What are AWS Cost and Usage Reports? - AWS Data Exports

What are AWS Cost and Usage Reports?

The AWS Cost and Usage Reports (AWS CUR) contains the most comprehensive set of cost and usage data available. You can use Cost and Usage Reports to publish your AWS billing reports to an Amazon Simple Storage Service (Amazon S3) bucket that you own. You can receive reports that break down your costs by the hour, day, or month, by product or product resource, or by tags that you define yourself. AWS updates the report in your bucket once a day in comma-separated value (CSV) format. You can view the reports using spreadsheet software such as Microsoft Excel or Apache OpenOffice Calc, or access them from an application using the Amazon S3 API.

AWS Cost and Usage Reports tracks your AWS usage and provides estimated charges associated with your account. Each report contains line items for each unique combination of AWS products, usage type, and operation that you use in your AWS account. You can customize the AWS Cost and Usage Reports to aggregate the information either by the hour, day, or month.
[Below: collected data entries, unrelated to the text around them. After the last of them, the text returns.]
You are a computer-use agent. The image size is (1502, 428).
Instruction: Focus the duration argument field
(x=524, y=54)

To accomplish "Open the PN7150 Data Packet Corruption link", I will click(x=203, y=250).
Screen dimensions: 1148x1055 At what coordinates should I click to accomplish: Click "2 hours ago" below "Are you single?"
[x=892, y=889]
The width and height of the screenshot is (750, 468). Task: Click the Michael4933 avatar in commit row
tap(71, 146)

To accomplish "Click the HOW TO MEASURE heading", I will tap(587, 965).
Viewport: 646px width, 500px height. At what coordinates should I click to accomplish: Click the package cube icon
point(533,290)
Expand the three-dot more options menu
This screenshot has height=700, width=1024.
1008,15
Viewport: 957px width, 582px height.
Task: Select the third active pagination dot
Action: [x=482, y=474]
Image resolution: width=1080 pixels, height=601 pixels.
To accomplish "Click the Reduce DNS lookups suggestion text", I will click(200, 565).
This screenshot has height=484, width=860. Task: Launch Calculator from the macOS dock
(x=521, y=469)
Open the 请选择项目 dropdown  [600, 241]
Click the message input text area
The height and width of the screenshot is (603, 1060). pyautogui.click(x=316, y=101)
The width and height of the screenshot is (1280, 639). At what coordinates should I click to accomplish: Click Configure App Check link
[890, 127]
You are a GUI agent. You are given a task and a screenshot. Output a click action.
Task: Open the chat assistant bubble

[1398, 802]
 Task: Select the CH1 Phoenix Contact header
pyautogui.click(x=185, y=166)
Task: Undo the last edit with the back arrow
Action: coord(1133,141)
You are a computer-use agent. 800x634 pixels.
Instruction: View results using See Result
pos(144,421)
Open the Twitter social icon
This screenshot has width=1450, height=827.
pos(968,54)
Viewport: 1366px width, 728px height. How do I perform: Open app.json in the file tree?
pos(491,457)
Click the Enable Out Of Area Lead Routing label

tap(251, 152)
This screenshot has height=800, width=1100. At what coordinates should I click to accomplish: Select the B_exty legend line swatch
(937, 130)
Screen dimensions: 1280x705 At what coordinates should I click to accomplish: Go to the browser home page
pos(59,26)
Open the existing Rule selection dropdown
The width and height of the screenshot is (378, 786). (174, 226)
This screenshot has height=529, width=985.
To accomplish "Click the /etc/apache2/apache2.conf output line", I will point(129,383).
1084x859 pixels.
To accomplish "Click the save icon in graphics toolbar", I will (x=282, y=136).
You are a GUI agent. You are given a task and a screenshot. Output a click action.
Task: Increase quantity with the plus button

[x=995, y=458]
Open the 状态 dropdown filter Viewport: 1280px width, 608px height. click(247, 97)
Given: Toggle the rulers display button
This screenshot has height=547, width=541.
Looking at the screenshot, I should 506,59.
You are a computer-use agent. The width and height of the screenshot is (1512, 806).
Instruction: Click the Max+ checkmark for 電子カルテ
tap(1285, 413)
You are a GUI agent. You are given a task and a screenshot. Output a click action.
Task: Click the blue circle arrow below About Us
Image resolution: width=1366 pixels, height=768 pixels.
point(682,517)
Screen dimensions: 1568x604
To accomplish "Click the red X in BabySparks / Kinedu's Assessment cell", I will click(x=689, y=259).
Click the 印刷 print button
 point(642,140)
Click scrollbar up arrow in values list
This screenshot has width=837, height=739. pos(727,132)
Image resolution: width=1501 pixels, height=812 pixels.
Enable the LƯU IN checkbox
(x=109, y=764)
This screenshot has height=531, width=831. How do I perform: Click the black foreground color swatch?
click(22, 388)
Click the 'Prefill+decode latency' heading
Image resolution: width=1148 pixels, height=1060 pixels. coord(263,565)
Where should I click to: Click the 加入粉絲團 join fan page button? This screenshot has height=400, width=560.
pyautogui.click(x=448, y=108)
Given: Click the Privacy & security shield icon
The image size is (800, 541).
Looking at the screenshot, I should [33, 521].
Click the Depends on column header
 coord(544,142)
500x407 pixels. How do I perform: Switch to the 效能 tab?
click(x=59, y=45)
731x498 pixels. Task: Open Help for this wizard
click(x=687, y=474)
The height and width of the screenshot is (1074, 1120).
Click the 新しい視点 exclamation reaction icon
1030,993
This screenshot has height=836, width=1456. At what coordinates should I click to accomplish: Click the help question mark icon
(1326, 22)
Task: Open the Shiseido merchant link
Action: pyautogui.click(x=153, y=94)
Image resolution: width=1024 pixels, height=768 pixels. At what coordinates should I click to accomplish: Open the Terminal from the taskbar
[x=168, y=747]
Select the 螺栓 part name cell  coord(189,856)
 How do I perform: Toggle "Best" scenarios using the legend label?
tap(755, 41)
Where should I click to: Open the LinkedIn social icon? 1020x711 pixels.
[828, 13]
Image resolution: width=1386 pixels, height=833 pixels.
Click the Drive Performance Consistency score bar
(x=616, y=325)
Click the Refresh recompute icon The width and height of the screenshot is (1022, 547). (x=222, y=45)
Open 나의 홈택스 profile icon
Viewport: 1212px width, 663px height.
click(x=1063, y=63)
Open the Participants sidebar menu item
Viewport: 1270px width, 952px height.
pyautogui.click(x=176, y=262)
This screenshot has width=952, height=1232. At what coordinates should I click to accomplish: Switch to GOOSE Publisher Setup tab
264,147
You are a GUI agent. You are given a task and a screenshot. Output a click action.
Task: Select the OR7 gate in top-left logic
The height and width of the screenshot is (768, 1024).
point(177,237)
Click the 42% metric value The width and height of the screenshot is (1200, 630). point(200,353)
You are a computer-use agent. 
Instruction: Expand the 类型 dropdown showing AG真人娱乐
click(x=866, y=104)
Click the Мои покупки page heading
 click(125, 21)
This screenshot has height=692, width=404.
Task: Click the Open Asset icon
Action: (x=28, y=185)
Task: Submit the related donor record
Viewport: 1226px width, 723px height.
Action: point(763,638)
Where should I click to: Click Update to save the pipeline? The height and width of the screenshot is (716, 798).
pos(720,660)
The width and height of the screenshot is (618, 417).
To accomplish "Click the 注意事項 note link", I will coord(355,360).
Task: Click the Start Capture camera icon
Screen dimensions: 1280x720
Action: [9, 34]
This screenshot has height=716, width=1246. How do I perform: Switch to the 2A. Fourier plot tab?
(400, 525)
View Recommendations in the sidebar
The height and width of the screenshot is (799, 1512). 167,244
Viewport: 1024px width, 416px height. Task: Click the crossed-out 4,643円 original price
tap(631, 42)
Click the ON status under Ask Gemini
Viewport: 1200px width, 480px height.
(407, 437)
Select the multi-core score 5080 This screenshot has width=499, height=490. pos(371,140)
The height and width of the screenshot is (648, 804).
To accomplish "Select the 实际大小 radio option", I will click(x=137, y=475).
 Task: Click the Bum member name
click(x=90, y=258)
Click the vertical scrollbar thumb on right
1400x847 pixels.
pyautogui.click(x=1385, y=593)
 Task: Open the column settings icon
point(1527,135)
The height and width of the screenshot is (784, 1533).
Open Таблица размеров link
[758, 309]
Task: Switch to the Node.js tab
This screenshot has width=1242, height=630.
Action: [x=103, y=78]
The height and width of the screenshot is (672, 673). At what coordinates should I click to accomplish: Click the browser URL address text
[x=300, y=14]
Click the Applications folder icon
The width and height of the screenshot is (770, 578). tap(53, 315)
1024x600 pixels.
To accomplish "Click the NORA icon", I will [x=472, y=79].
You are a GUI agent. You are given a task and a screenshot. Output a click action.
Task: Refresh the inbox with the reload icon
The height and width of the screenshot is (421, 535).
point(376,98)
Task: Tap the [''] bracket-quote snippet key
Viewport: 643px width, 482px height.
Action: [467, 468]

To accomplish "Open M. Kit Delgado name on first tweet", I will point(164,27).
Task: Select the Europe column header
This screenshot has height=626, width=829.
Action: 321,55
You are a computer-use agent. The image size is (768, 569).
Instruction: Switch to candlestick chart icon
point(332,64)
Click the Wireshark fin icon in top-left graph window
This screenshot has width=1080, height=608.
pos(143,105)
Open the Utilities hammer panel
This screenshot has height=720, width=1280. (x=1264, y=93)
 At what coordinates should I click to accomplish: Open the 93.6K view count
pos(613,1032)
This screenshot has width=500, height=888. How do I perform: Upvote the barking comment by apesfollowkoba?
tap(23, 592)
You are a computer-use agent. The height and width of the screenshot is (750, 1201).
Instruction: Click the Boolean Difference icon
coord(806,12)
AWS Cost and Usage Reports can do the following:

  • Deliver report files to your Amazon S3 bucket

  • Update the report up to three times a day

  • Create, retrieve, and delete your reports using the AWS CUR API Reference

How Cost and Usage Reports work

After you create a Cost and Usage Report, AWS sends your report to the Amazon S3 bucket that you specify. AWS updates your report at least once a day until your charges are finalized.

Your report files consist of a .csv file or a collection of .csv files and a manifest file. You can choose to configure your report data for integration with Amazon Athena, Amazon Redshift, or Amazon QuickSight.

Report timeline

After you create your report, it can take up to 24 hours for AWS to deliver the first report to your Amazon S3 bucket.

After delivery starts, AWS updates the report files at least once a day. Each report update in a given month is cumulative, so each version of the report includes all of the billing data for the month to date. The report updates that you receive throughout the month are estimates. The charges are subject to change as you continue to use your AWS services.

Note

Different AWS services provide your usage-based billing information at different times, so you might notice updates to a certain hour or day come in at different times.

AWS builds on previous reports until the end of the billing period. AWS finalizes your report’s usage charges after issuing an invoice at the end of the month. After the end of the report billing period, AWS generates a new report for the next month with none of the information from the previous report.

After your report is finalized, AWS might update the report if AWS applies refunds, credits, or AWS Support fees to your usage for the month. Because Developer, Business, and Enterprise Support are calculated based on final usage charges, those are reflected on the sixth or seventh of the month for the prior month’s Cost and Usage Report. AWS applies credits or refunds based on the terms of your agreement or contract with AWS.

Report files

Your report is a .csv file or a collection of .csv files stored in an Amazon S3 bucket. The number of files that your report generates depends on your selection for report versioning and the size of your report.

When you create a report, you can choose to create new report versions or overwrite the existing report version with every update. If you choose to create new report versions, then your report generates more files with every update.

The size of an individual report can grow to more than a gigabyte and might exceed the capacity of desktop spreadsheet applications to display every line. If a report is larger than most applications can handle (around 1 million rows), then AWS splits the report into multiple files that are stored in the same folder in the Amazon S3 bucket.

AWS also generates refunds into separate files. AWS issues refunds after the closing of a monthly bill.

For more information on report files, file-naming conventions, and versioning, see Understanding your report versions.

Report columns

Each report includes several columns with details about your AWS costs and usage. The columns that AWS includes in your report depend on your usage during the month.

Every report includes columns with the identity/, bill/, and lineItem/ prefixes. All other columns are included only if your monthly AWS usage generates data to populate those columns.

For example, your report includes savingsPlan/ columns only if you used Savings Plans during that month.

To learn more about the columns in your report, see the Data dictionary.

Using your report

You can download your report from the Amazon S3 console, query the report using Amazon Athena, or upload the report into Amazon Redshift or Amazon QuickSight.